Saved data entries
□ □ □ □ □

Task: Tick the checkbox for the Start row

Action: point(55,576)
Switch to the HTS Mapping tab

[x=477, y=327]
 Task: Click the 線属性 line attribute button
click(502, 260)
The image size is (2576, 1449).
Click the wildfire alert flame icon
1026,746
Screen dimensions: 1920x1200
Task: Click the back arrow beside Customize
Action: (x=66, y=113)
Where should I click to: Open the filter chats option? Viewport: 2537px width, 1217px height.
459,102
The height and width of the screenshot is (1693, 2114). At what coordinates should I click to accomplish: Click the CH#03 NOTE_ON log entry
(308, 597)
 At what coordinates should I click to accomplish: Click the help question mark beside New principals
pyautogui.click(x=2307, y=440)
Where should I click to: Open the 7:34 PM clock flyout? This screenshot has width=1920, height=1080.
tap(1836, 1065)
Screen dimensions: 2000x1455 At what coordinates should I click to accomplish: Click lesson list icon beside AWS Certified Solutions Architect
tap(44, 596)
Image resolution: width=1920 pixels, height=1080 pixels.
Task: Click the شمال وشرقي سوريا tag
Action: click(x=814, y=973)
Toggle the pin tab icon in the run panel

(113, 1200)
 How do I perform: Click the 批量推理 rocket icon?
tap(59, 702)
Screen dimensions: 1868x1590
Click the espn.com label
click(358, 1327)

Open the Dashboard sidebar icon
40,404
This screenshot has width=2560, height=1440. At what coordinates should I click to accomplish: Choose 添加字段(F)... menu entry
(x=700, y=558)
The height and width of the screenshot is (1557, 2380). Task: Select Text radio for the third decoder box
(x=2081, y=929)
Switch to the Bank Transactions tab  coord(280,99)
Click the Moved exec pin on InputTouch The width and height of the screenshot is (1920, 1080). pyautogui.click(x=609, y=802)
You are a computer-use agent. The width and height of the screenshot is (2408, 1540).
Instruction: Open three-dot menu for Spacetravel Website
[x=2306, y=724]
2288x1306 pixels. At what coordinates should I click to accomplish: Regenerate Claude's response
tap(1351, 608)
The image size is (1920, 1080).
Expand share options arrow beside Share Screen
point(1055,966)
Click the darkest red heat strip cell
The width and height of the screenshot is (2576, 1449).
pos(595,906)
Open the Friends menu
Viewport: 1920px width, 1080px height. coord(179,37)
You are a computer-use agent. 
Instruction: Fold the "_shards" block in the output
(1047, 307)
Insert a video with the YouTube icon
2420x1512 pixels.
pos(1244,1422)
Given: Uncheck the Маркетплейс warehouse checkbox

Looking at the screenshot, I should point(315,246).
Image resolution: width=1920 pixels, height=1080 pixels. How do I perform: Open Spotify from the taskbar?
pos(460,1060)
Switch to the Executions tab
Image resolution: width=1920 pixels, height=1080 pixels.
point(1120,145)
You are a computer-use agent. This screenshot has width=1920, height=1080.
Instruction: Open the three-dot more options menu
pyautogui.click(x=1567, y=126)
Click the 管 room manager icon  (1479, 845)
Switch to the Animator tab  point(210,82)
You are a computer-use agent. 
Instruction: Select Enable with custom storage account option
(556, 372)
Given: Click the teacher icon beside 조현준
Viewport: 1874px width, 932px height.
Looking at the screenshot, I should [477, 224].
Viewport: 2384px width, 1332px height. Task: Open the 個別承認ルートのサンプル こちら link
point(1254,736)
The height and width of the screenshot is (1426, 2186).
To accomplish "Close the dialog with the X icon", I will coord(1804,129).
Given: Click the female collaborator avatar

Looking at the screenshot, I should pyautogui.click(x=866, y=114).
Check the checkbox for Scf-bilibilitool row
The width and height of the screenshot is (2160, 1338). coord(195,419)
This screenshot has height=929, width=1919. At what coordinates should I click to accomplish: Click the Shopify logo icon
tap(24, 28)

□ □ □ □ □

== Exercise requirements ==
Each entry above needs to be retyped exactly as it appears.

== Expected answer ==
Task: Tick the checkbox for the Start row

Action: point(55,576)
Switch to the HTS Mapping tab

[x=477, y=327]
 Task: Click the 線属性 line attribute button
click(502, 260)
The image size is (2576, 1449).
Click the wildfire alert flame icon
1026,746
Screen dimensions: 1920x1200
Task: Click the back arrow beside Customize
Action: (x=66, y=113)
Where should I click to: Open the filter chats option? Viewport: 2537px width, 1217px height.
459,102
The height and width of the screenshot is (1693, 2114). At what coordinates should I click to accomplish: Click the CH#03 NOTE_ON log entry
(308, 597)
 At what coordinates should I click to accomplish: Click the help question mark beside New principals
pyautogui.click(x=2307, y=440)
Where should I click to: Open the 7:34 PM clock flyout? This screenshot has width=1920, height=1080.
tap(1836, 1065)
Screen dimensions: 2000x1455 At what coordinates should I click to accomplish: Click lesson list icon beside AWS Certified Solutions Architect
tap(44, 596)
Image resolution: width=1920 pixels, height=1080 pixels.
Task: Click the شمال وشرقي سوريا tag
Action: click(x=814, y=973)
Toggle the pin tab icon in the run panel

(113, 1200)
 How do I perform: Click the 批量推理 rocket icon?
tap(59, 702)
Screen dimensions: 1868x1590
Click the espn.com label
click(358, 1327)

Open the Dashboard sidebar icon
40,404
This screenshot has width=2560, height=1440. At what coordinates should I click to accomplish: Choose 添加字段(F)... menu entry
(x=700, y=558)
The height and width of the screenshot is (1557, 2380). Task: Select Text radio for the third decoder box
(x=2081, y=929)
Switch to the Bank Transactions tab  coord(280,99)
Click the Moved exec pin on InputTouch The width and height of the screenshot is (1920, 1080). pyautogui.click(x=609, y=802)
You are a computer-use agent. The width and height of the screenshot is (2408, 1540).
Instruction: Open three-dot menu for Spacetravel Website
[x=2306, y=724]
2288x1306 pixels. At what coordinates should I click to accomplish: Regenerate Claude's response
tap(1351, 608)
The image size is (1920, 1080).
Expand share options arrow beside Share Screen
point(1055,966)
Click the darkest red heat strip cell
The width and height of the screenshot is (2576, 1449).
pos(595,906)
Open the Friends menu
Viewport: 1920px width, 1080px height. coord(179,37)
You are a computer-use agent. 
Instruction: Fold the "_shards" block in the output
(1047, 307)
Insert a video with the YouTube icon
2420x1512 pixels.
pos(1244,1422)
Given: Uncheck the Маркетплейс warehouse checkbox

Looking at the screenshot, I should point(315,246).
Image resolution: width=1920 pixels, height=1080 pixels. How do I perform: Open Spotify from the taskbar?
pos(460,1060)
Switch to the Executions tab
Image resolution: width=1920 pixels, height=1080 pixels.
point(1120,145)
You are a computer-use agent. This screenshot has width=1920, height=1080.
Instruction: Open the three-dot more options menu
pyautogui.click(x=1567, y=126)
Click the 管 room manager icon  (1479, 845)
Switch to the Animator tab  point(210,82)
You are a computer-use agent. 
Instruction: Select Enable with custom storage account option
(556, 372)
Given: Click the teacher icon beside 조현준
Viewport: 1874px width, 932px height.
Looking at the screenshot, I should [477, 224].
Viewport: 2384px width, 1332px height. Task: Open the 個別承認ルートのサンプル こちら link
point(1254,736)
The height and width of the screenshot is (1426, 2186).
To accomplish "Close the dialog with the X icon", I will coord(1804,129).
Given: Click the female collaborator avatar

Looking at the screenshot, I should pyautogui.click(x=866, y=114).
Check the checkbox for Scf-bilibilitool row
The width and height of the screenshot is (2160, 1338). coord(195,419)
This screenshot has height=929, width=1919. At what coordinates should I click to accomplish: Click the Shopify logo icon
tap(24, 28)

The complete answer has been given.